TEXTAUSZUG:
Als Thema greifst du hier den Übergang eines Geistes in den Bereich der Entrücktheit auf, und wie er dieses begreift und sich seiner unsicher bleibt, ob dies der Wirklichkeit entspricht oder eine Art Vision ist.

Was ich gut finde, ist die Tatsache, dass dies bei jedem individuell stattfindet, und auch so im Gedicht beschrieben wird, da es Räume zur Interpretation recht weit greift.

Was ich hier benennen aber vielleicht nicht bemangeln will, da es doch recht ordentlich eingearbeitet liegt, sind die von dir, und nicht nur in diesem Gedicht, recht häufig genutzten Substantivierungen.
Freilich kann man sie verwenden, nur in häufiger Weise schwächen sie einen Text, da sie nicht das Potential eines echten Substantivs haben.

VORLIEGENDE EINTRÄGE:
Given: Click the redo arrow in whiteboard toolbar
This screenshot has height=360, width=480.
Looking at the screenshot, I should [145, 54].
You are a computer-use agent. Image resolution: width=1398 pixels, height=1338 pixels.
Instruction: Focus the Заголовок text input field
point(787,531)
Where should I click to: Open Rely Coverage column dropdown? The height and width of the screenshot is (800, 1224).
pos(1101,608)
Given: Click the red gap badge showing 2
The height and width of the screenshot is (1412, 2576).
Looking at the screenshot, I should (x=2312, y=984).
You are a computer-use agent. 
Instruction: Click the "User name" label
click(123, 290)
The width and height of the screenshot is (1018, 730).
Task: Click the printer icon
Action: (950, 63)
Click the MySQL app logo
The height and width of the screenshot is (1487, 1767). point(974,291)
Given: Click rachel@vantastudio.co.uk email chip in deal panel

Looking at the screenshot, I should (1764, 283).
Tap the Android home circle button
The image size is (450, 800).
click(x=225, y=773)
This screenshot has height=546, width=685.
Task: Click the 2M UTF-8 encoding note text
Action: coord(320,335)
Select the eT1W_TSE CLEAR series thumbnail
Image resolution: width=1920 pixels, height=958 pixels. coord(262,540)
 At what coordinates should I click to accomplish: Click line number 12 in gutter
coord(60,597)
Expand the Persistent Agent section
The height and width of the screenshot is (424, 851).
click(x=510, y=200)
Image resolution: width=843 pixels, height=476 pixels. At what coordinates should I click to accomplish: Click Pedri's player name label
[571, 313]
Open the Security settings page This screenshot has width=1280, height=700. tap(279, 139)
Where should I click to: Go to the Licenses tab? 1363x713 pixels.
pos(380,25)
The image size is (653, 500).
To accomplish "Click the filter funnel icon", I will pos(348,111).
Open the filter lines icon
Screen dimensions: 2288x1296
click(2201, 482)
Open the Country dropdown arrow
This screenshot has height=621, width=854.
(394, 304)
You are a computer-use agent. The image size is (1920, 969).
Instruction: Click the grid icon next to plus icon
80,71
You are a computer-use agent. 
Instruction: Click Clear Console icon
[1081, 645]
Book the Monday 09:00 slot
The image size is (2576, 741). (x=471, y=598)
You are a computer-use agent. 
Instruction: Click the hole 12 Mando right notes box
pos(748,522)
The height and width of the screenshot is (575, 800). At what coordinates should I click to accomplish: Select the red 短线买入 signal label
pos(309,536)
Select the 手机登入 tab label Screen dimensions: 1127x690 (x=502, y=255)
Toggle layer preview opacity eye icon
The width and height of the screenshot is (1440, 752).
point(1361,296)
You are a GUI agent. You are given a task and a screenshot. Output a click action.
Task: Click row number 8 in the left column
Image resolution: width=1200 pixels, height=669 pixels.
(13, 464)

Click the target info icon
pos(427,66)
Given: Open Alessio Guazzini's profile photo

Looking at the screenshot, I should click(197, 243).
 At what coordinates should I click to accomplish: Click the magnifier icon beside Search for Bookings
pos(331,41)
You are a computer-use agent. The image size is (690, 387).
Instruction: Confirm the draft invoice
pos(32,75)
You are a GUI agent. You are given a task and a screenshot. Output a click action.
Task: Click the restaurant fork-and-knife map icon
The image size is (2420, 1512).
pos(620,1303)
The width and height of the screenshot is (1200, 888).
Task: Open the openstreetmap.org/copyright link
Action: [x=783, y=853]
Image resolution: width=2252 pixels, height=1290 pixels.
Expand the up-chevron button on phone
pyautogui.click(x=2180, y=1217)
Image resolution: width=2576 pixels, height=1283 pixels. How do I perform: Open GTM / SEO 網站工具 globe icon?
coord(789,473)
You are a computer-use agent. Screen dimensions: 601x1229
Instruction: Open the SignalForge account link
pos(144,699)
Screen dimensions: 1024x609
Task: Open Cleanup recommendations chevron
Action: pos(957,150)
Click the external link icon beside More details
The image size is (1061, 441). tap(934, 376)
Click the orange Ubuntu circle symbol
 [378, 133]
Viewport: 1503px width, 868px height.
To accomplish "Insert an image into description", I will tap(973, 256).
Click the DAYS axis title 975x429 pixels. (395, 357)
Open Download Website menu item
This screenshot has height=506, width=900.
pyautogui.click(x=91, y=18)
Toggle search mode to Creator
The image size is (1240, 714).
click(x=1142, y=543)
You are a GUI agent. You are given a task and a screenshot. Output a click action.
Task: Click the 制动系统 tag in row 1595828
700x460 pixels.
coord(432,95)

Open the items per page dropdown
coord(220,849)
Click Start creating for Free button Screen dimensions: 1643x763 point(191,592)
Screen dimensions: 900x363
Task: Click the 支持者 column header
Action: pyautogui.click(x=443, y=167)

WAS ZU TUN IST:
Führe die Gedichtbesprechung aus dem Textauszug im Anschluss an ihren letzten Satz weiter.

ERGEBNIS:
Und oft - wenn ich deine Texte lese, da ich es ja sehe als lesender, würde ich - bekäm ich den Text vorgelesen - einige Substantivierungen in ihrer Textstellung fürs erste als Adjektiv halten und danach ein Substantiv erwarten, was den stummen Höhrgenuss beeinträchtigt bei dem Moment, da man begreift das das vermeintliche Adjektiv ein Substantiv darstellen soll und man so etwas im Inhalt hinterherschleicht.
Dies habe ich über die Zeit in Betrachtung deiner wirklich guten Gedichte feststellen müssen.
Kann sein, dass es nur mir so geht und auch nur deswegen, weil ich mich in Bezug auf Substantivierungen so schwer tue.
Doch wollte ich es einmal gesagt haben.
Ich verstehe auch das dies im Bestand deiner lyrischen Herangehensweise und sprachlichen Art verankert ist und allgemein in deiner Handhabe eine rege Anwendung findet.

Aber ohne weiteres - schönes Gedicht.

Ich weiß, mein Lob fällt hier etwas schmal aus, doch gefällt mir das Stück wirklich gut. Du fährst ja eh einen überdurchschnittlich hohen Querschnitt.

Herzliche Grüße, Terrapin.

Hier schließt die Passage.